Welcome to WebmasterWorld Guest from 54.197.171.28

Forum Moderators: goodroi

Message Too Old, No Replies

robots.txt case sensitive?

   
8:03 am on Aug 18, 2003 (gmt 0)

WebmasterWorld Senior Member 10+ Year Member



I recently learnt what to do with a robots-txt file. (Where - here, of course :) )

Now I'm wondering whether all spiders read it the same way: Before I found out the hard way that Google sees a "minor" difference between index.cfm, InDeX.CfM and INDEX.CFM - I had used different spellings all over the website. So I included every way to spell "Index.cfm" I had used before but index.cfm in the robots.txt file. Googlebot understands this well, avoiding all other spellings.

But other spiders just seem to read robots.txt, find "INDEX.CFM" forbidden and go away.

What would you do? Drop the robots.txt since Google probably got the point and stopped reading the multiple filenames of the same file?

3:13 pm on Aug 18, 2003 (gmt 0)

10+ Year Member



What exactly are you trying to do?

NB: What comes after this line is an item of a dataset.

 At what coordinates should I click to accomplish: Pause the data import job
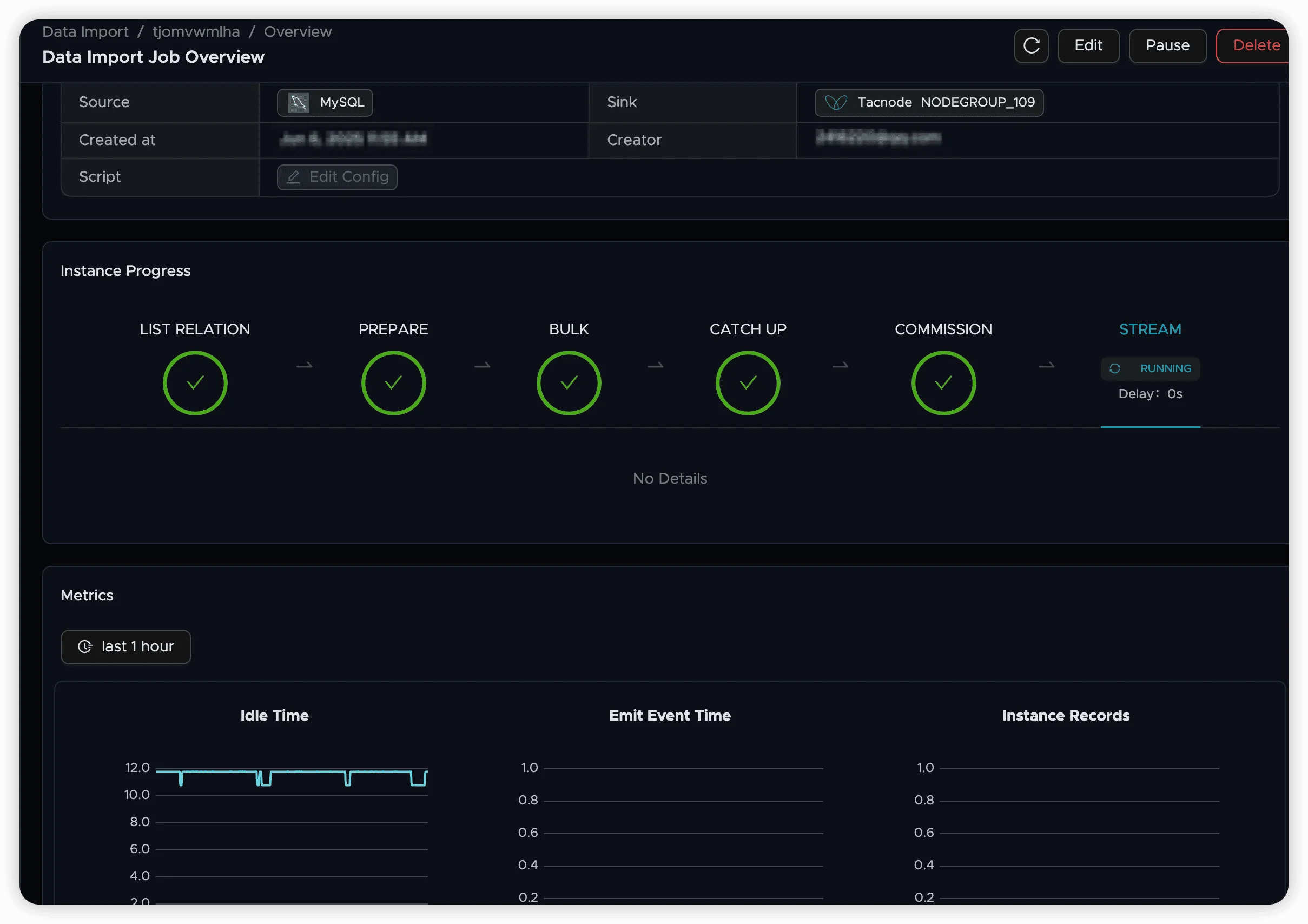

Do you want the robots to NOT index index.cfm, or do you want it indexed?

Filenames are case sensitive. You should go back and use the same spelling "all over the website".

7:48 am on Aug 19, 2003 (gmt 0)

WebmasterWorld Senior Member 10+ Year Member



Hi Ryan,

You should go back and use the same spelling "all over the website".

That's exactly what I do now (but I mixed spellings in my pre-WW-Life). Unfortunately Google keeps old copies of e.g. "index.CFM", "iNdeX.cFm" etc. That means,
1. people get old Google-Caches
2. Google might treat this old Versions as duplicate (multiple) content.

So I want it to drop all the old copies, by putting them into the robots.txt file. As I said, this works just fine with Google.

But I'm not sure how e.g. Altavista would react if it finds "iNdEX.CFM" disallowed. Would it read "index.cfm" anyway or just go away?